Each entry in this listing needs to be written out again, word for word.

- Recorded information:
---

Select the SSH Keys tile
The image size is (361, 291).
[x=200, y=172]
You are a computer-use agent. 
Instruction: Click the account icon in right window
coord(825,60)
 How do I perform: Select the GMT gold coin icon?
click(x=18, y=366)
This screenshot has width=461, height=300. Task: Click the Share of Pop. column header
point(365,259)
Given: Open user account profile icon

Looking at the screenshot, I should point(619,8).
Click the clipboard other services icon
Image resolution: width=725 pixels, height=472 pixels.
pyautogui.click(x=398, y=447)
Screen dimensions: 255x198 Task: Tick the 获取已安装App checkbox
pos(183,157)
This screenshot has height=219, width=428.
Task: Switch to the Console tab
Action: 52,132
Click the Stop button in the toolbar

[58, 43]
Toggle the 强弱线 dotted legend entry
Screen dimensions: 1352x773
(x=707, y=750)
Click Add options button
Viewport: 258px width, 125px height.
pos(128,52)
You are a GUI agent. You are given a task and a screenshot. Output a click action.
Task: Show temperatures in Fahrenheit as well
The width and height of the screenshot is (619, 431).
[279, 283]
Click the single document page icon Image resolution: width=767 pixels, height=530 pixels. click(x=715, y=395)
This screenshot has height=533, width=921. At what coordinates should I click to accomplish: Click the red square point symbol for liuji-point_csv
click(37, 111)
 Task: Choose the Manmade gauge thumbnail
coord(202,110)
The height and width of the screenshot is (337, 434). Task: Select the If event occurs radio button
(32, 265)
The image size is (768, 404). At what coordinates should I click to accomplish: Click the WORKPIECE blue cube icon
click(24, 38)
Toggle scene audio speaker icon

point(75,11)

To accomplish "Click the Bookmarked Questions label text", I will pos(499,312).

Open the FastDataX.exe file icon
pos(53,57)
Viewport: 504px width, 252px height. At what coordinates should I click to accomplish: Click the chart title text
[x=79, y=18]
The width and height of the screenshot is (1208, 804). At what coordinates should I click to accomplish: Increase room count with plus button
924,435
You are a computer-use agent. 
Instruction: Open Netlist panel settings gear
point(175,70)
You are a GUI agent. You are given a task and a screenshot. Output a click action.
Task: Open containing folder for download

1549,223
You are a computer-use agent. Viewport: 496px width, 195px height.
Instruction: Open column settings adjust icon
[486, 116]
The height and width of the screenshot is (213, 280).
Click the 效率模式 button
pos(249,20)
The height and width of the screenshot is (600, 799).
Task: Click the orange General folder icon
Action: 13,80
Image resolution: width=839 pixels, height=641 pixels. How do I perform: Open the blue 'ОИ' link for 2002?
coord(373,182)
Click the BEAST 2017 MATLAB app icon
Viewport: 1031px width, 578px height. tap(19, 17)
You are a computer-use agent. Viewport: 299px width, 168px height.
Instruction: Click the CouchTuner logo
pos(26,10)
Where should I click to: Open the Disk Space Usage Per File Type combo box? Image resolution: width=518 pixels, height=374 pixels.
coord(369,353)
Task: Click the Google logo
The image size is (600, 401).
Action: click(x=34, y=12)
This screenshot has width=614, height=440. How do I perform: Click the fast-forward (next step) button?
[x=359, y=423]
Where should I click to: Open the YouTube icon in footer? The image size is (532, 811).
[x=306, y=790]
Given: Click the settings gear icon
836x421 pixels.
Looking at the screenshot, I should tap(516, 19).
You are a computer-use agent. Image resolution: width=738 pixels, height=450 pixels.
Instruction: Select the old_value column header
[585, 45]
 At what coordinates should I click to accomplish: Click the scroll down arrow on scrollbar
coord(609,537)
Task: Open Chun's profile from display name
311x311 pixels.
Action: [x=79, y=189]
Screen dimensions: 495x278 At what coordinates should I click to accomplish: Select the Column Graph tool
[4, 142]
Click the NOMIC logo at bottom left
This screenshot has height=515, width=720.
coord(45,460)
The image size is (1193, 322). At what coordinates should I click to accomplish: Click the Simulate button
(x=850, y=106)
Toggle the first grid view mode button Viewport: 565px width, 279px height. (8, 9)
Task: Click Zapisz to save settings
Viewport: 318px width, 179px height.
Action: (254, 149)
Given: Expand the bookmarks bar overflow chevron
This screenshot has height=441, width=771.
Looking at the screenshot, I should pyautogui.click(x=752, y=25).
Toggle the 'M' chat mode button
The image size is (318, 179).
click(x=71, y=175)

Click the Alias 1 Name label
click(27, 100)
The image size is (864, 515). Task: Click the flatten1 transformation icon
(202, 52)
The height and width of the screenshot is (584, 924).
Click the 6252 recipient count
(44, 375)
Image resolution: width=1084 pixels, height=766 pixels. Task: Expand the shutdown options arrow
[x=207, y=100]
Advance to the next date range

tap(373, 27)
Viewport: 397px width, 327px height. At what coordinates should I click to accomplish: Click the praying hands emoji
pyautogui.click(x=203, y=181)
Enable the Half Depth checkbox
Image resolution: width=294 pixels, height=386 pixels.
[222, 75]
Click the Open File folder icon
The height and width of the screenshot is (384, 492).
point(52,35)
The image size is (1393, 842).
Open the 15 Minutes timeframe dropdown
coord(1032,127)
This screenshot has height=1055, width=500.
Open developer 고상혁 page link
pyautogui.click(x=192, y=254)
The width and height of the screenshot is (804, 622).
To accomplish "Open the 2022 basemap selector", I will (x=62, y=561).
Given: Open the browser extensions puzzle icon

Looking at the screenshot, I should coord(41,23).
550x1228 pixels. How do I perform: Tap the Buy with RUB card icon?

---

- Result for this exercise:
Select the SSH Keys tile
The image size is (361, 291).
[x=200, y=172]
You are a computer-use agent. 
Instruction: Click the account icon in right window
coord(825,60)
 How do I perform: Select the GMT gold coin icon?
click(x=18, y=366)
This screenshot has width=461, height=300. Task: Click the Share of Pop. column header
point(365,259)
Given: Open user account profile icon

Looking at the screenshot, I should point(619,8).
Click the clipboard other services icon
Image resolution: width=725 pixels, height=472 pixels.
pyautogui.click(x=398, y=447)
Screen dimensions: 255x198 Task: Tick the 获取已安装App checkbox
pos(183,157)
This screenshot has height=219, width=428.
Task: Switch to the Console tab
Action: 52,132
Click the Stop button in the toolbar

[58, 43]
Toggle the 强弱线 dotted legend entry
Screen dimensions: 1352x773
(x=707, y=750)
Click Add options button
Viewport: 258px width, 125px height.
pos(128,52)
You are a GUI agent. You are given a task and a screenshot. Output a click action.
Task: Show temperatures in Fahrenheit as well
The width and height of the screenshot is (619, 431).
[279, 283]
Click the single document page icon Image resolution: width=767 pixels, height=530 pixels. click(x=715, y=395)
This screenshot has height=533, width=921. At what coordinates should I click to accomplish: Click the red square point symbol for liuji-point_csv
click(37, 111)
 Task: Choose the Manmade gauge thumbnail
coord(202,110)
The height and width of the screenshot is (337, 434). Task: Select the If event occurs radio button
(32, 265)
The image size is (768, 404). At what coordinates should I click to accomplish: Click the WORKPIECE blue cube icon
click(24, 38)
Toggle scene audio speaker icon

point(75,11)

To accomplish "Click the Bookmarked Questions label text", I will pos(499,312).

Open the FastDataX.exe file icon
pos(53,57)
Viewport: 504px width, 252px height. At what coordinates should I click to accomplish: Click the chart title text
[x=79, y=18]
The width and height of the screenshot is (1208, 804). At what coordinates should I click to accomplish: Increase room count with plus button
924,435
You are a computer-use agent. 
Instruction: Open Netlist panel settings gear
point(175,70)
You are a GUI agent. You are given a task and a screenshot. Output a click action.
Task: Open containing folder for download

1549,223
You are a computer-use agent. Viewport: 496px width, 195px height.
Instruction: Open column settings adjust icon
[486, 116]
The height and width of the screenshot is (213, 280).
Click the 效率模式 button
pos(249,20)
The height and width of the screenshot is (600, 799).
Task: Click the orange General folder icon
Action: 13,80
Image resolution: width=839 pixels, height=641 pixels. How do I perform: Open the blue 'ОИ' link for 2002?
coord(373,182)
Click the BEAST 2017 MATLAB app icon
Viewport: 1031px width, 578px height. tap(19, 17)
You are a computer-use agent. Viewport: 299px width, 168px height.
Instruction: Click the CouchTuner logo
pos(26,10)
Where should I click to: Open the Disk Space Usage Per File Type combo box? Image resolution: width=518 pixels, height=374 pixels.
coord(369,353)
Task: Click the Google logo
The image size is (600, 401).
Action: click(x=34, y=12)
This screenshot has width=614, height=440. How do I perform: Click the fast-forward (next step) button?
[x=359, y=423]
Where should I click to: Open the YouTube icon in footer? The image size is (532, 811).
[x=306, y=790]
Given: Click the settings gear icon
836x421 pixels.
Looking at the screenshot, I should tap(516, 19).
You are a computer-use agent. Image resolution: width=738 pixels, height=450 pixels.
Instruction: Select the old_value column header
[585, 45]
 At what coordinates should I click to accomplish: Click the scroll down arrow on scrollbar
coord(609,537)
Task: Open Chun's profile from display name
311x311 pixels.
Action: [x=79, y=189]
Screen dimensions: 495x278 At what coordinates should I click to accomplish: Select the Column Graph tool
[4, 142]
Click the NOMIC logo at bottom left
This screenshot has height=515, width=720.
coord(45,460)
The image size is (1193, 322). At what coordinates should I click to accomplish: Click the Simulate button
(x=850, y=106)
Toggle the first grid view mode button Viewport: 565px width, 279px height. (8, 9)
Task: Click Zapisz to save settings
Viewport: 318px width, 179px height.
Action: (254, 149)
Given: Expand the bookmarks bar overflow chevron
This screenshot has height=441, width=771.
Looking at the screenshot, I should pyautogui.click(x=752, y=25).
Toggle the 'M' chat mode button
The image size is (318, 179).
click(x=71, y=175)

Click the Alias 1 Name label
click(27, 100)
The image size is (864, 515). Task: Click the flatten1 transformation icon
(202, 52)
The height and width of the screenshot is (584, 924).
Click the 6252 recipient count
(44, 375)
Image resolution: width=1084 pixels, height=766 pixels. Task: Expand the shutdown options arrow
[x=207, y=100]
Advance to the next date range

tap(373, 27)
Viewport: 397px width, 327px height. At what coordinates should I click to accomplish: Click the praying hands emoji
pyautogui.click(x=203, y=181)
Enable the Half Depth checkbox
Image resolution: width=294 pixels, height=386 pixels.
[222, 75]
Click the Open File folder icon
The height and width of the screenshot is (384, 492).
point(52,35)
The image size is (1393, 842).
Open the 15 Minutes timeframe dropdown
coord(1032,127)
This screenshot has height=1055, width=500.
Open developer 고상혁 page link
pyautogui.click(x=192, y=254)
The width and height of the screenshot is (804, 622).
To accomplish "Open the 2022 basemap selector", I will (x=62, y=561).
Given: Open the browser extensions puzzle icon

Looking at the screenshot, I should coord(41,23).
550x1228 pixels. How do I perform: Tap the Buy with RUB card icon?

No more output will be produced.